The producer price index increased 0.2 percent last month, the first increase since September, the Labor Department said Wednesday. Food prices jumped 0.7 percent, after a steep decline in December. Gasoline and other energy prices fell.
The index measures the cost of goods before they reach consumers. Wholesale prices are what manufacturers and farmers receive for their products.
In the past 12 months, wholesale prices have risen just 1.4 percent, down from a 4.1 percent increase in the 12 months ending in January 2012.
Excluding the volatile food and energy categories, core prices rose 0.2 percent in January and have increased 1.8 percent in the past 12 months.
Higher wholesale prices don't always mean consumers will soon pay more.
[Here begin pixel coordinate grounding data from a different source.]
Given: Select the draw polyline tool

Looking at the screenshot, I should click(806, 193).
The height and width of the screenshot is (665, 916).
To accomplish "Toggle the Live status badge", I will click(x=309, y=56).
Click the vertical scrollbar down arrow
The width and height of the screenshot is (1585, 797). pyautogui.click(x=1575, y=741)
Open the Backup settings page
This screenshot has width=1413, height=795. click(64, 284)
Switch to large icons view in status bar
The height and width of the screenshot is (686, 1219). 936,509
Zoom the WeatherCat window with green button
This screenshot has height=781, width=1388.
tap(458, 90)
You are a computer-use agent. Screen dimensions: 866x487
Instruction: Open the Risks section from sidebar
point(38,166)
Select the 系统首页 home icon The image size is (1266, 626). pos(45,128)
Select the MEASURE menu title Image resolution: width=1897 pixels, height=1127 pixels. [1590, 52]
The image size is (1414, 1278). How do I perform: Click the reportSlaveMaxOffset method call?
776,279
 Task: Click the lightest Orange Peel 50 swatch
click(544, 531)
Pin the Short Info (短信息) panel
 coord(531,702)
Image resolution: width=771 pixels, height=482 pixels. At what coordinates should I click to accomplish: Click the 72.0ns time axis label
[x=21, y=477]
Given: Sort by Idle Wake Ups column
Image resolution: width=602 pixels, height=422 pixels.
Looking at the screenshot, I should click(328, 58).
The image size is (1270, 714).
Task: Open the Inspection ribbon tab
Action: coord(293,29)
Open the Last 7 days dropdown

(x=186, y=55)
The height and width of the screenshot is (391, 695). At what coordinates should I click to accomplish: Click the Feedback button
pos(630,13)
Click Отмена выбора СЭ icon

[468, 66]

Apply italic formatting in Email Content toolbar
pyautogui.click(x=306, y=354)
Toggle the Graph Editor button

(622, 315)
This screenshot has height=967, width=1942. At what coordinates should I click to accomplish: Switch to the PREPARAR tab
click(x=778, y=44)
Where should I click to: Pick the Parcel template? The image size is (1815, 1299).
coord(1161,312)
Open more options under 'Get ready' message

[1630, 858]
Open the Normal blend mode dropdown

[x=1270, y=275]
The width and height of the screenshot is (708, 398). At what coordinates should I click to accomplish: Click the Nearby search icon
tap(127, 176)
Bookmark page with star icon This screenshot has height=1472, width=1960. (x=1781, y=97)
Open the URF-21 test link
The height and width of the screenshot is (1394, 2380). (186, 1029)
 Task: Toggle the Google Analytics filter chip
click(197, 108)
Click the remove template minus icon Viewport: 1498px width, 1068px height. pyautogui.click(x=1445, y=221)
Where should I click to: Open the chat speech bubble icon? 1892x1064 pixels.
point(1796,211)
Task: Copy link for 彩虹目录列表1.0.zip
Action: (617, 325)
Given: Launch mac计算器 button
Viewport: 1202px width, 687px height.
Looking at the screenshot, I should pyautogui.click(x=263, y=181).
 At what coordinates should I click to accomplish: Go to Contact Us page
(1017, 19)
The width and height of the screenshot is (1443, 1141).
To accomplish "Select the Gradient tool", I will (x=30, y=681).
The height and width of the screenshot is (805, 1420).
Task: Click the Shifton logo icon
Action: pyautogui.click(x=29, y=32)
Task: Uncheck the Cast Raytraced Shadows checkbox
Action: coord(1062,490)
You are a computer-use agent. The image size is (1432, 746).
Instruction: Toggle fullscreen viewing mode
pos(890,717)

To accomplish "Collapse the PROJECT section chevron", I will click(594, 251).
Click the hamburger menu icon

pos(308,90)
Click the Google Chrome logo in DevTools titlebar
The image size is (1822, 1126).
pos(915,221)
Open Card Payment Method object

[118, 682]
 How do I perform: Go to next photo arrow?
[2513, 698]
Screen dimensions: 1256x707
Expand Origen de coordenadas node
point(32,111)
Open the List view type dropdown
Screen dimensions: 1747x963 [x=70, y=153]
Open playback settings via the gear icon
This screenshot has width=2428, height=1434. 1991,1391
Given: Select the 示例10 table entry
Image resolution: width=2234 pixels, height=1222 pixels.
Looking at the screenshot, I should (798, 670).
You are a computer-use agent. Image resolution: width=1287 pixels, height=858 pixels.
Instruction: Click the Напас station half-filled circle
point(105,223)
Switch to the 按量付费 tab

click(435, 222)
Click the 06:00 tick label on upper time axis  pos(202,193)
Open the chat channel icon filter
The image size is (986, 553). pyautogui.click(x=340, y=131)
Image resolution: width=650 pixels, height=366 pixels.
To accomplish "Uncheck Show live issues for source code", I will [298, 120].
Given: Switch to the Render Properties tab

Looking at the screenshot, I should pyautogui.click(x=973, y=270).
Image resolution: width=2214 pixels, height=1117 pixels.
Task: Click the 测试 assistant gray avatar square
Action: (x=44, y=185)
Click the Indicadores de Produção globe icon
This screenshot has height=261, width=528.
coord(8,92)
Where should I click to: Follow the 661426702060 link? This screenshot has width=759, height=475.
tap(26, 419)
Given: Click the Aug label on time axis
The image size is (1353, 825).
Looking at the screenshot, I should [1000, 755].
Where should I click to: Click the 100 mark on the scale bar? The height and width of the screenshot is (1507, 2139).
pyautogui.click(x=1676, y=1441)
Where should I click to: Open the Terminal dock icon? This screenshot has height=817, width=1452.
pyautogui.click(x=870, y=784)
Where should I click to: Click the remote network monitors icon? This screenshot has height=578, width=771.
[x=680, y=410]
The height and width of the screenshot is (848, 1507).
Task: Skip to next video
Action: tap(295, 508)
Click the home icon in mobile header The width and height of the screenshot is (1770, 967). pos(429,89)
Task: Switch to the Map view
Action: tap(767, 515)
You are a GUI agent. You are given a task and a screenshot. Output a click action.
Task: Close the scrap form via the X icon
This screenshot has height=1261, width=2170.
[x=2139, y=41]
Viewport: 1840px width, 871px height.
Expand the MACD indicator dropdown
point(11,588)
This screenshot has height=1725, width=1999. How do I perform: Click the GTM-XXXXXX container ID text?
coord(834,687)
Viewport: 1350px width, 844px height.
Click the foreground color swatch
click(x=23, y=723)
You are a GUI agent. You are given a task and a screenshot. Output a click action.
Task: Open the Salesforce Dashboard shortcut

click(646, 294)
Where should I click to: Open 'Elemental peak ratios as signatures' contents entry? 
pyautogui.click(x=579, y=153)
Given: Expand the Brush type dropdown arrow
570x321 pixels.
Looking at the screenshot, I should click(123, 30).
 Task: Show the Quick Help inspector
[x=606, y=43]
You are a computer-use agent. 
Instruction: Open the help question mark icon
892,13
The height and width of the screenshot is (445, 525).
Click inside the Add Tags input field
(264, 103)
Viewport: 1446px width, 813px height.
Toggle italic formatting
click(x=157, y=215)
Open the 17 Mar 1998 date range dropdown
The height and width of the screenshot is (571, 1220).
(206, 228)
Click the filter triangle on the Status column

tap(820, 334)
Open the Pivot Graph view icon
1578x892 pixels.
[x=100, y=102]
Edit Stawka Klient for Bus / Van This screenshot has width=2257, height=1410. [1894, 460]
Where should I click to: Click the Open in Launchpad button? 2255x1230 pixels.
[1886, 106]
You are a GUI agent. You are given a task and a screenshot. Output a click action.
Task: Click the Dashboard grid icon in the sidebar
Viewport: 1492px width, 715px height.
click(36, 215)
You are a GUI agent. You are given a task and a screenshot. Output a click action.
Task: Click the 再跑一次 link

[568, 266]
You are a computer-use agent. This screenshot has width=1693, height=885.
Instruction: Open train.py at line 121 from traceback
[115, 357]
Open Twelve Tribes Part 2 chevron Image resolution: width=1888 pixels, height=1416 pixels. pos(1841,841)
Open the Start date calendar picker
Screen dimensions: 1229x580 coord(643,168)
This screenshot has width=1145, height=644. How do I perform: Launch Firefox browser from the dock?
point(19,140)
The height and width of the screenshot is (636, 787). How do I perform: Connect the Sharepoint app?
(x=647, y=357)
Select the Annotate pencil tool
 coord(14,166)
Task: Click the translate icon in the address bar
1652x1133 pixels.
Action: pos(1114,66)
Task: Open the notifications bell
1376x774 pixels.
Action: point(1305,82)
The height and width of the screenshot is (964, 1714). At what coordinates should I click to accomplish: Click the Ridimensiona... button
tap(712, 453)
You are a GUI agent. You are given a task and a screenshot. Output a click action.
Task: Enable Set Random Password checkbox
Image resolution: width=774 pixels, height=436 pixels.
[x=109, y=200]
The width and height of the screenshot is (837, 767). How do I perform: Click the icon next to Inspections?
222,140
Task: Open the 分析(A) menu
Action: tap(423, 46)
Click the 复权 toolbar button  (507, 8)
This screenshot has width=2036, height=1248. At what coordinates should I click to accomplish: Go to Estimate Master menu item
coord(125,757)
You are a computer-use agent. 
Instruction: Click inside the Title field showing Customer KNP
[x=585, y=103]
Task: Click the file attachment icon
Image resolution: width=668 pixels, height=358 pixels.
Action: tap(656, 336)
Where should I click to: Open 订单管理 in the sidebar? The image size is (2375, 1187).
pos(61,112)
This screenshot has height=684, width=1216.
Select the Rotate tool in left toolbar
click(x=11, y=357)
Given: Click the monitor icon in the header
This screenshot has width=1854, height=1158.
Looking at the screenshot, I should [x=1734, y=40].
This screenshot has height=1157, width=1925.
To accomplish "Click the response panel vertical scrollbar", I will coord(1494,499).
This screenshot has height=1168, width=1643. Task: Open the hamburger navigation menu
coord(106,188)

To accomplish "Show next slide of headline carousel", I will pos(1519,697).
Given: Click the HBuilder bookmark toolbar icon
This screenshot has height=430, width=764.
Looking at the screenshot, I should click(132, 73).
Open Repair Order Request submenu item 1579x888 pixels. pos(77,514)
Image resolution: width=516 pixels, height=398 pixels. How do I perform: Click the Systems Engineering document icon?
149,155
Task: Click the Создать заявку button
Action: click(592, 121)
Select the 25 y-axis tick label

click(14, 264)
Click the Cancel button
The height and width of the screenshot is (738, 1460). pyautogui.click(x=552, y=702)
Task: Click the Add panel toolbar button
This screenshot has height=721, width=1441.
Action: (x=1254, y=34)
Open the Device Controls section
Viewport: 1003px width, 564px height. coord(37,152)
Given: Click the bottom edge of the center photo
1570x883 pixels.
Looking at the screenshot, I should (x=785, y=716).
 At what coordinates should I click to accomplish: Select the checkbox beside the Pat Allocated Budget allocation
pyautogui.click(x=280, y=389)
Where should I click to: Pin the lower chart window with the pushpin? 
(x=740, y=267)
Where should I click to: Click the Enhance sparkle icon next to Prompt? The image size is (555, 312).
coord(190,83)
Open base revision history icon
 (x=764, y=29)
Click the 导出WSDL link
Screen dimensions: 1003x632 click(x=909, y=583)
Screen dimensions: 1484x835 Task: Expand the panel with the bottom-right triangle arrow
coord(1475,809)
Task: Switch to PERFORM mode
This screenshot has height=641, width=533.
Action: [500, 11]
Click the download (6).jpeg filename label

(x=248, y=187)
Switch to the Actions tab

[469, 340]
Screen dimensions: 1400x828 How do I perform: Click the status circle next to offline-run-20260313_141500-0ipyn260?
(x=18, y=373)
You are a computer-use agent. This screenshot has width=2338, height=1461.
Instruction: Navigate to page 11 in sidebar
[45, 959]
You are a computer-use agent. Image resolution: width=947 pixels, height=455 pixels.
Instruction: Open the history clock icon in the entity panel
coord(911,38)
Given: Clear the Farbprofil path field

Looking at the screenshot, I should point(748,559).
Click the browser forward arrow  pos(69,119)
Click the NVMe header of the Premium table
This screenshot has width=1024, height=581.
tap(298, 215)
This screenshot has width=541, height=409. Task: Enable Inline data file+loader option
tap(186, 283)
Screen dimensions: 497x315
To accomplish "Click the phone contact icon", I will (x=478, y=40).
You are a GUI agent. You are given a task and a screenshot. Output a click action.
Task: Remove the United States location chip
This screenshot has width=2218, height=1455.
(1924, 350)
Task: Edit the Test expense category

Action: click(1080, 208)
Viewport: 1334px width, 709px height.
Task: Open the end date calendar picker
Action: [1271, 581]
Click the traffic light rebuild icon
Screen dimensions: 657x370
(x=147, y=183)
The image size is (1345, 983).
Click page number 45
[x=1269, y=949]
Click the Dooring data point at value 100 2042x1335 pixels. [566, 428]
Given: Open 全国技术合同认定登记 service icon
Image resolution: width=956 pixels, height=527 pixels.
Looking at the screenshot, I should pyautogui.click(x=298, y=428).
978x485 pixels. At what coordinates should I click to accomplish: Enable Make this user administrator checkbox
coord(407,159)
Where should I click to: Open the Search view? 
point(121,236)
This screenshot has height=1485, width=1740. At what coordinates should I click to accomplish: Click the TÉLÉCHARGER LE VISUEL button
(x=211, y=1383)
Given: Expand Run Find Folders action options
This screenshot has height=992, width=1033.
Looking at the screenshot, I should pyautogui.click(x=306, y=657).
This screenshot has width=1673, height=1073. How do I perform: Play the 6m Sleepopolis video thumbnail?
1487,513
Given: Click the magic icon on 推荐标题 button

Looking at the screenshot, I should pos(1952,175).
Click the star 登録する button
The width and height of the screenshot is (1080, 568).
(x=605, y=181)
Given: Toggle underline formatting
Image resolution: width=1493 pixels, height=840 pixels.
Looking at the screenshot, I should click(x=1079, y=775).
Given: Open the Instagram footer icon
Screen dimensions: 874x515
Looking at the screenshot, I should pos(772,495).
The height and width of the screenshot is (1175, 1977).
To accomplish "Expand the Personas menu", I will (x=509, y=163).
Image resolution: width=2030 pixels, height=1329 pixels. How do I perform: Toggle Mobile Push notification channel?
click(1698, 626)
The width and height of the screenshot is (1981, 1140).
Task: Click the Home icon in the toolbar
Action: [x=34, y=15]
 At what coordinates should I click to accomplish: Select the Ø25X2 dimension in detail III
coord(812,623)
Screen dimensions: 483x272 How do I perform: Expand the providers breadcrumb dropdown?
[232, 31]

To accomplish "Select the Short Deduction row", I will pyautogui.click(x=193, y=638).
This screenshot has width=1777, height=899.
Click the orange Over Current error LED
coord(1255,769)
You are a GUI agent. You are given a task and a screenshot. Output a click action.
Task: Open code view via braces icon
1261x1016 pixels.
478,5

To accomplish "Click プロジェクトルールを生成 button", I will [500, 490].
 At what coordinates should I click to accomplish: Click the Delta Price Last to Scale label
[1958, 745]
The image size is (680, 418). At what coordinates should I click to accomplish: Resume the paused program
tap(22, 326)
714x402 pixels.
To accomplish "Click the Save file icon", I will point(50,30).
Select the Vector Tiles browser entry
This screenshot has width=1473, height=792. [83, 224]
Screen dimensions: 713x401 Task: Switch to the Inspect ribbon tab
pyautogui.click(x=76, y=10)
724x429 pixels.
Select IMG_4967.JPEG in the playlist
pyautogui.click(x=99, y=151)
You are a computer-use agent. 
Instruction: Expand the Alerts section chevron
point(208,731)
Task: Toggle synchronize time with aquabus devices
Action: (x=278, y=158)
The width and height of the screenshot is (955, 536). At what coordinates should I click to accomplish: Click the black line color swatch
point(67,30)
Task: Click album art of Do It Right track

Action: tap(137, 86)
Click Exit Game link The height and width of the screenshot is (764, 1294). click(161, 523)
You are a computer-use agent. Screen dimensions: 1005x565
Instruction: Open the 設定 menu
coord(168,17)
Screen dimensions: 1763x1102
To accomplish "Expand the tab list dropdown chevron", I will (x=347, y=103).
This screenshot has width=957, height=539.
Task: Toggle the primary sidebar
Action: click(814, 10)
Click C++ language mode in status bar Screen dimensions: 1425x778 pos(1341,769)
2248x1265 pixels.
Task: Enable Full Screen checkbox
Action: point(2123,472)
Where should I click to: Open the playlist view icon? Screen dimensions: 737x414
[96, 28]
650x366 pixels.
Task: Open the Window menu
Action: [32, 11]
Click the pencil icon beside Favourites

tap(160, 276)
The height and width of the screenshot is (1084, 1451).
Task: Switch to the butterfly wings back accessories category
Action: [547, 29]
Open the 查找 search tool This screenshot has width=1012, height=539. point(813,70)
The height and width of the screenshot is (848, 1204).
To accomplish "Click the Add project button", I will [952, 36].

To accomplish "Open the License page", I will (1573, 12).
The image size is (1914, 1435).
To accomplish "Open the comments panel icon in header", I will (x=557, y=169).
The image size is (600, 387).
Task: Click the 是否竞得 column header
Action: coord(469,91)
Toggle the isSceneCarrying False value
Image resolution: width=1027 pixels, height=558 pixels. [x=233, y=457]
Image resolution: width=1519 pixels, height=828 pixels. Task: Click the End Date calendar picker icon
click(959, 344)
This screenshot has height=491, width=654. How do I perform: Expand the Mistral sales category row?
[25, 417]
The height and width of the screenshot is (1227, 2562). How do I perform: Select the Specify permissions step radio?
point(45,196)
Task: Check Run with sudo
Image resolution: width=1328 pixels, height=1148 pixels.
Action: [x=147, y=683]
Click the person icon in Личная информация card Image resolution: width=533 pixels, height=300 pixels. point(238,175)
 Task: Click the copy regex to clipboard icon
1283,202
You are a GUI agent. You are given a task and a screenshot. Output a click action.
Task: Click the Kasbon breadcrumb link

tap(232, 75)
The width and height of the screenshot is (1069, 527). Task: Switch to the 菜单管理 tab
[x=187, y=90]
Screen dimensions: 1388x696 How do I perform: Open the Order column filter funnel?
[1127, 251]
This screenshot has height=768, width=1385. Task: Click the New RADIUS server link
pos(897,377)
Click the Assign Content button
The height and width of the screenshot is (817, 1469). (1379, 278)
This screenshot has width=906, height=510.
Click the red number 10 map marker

High unemployment and weak pay gains are making it difficult for retailers to pass on higher costs to consumers.
Wholesale price increases slowed last year. In 2012, they rose just 1.3 percent, much lower than the 4.7 percent increase in 2011. Core prices rose 2 percent last year compared with a 3 percent rise in 2011.
Low inflation means consumers can spend more on other goods and services, which helps the economy. It also gives the Federal Reserve room to keep interest rates low to try to spur economic growth. If prices were to begin rising rapidly, the central bank might be forced to raise rates to try to slow inflation.
As long as the inflation outlook stays mild, the Fed said it plans to keep the short-term interest rate it controls near zero until the unemployment rate falls to at least 6.5 percent.
Inflation will likely tick up in coming months, mostly because gas prices have risen. Nationwide, the average price of gas was $3.75 a gallon on Tuesday, according to AAA. That's an increase of 45 cents a gallon in just the past month.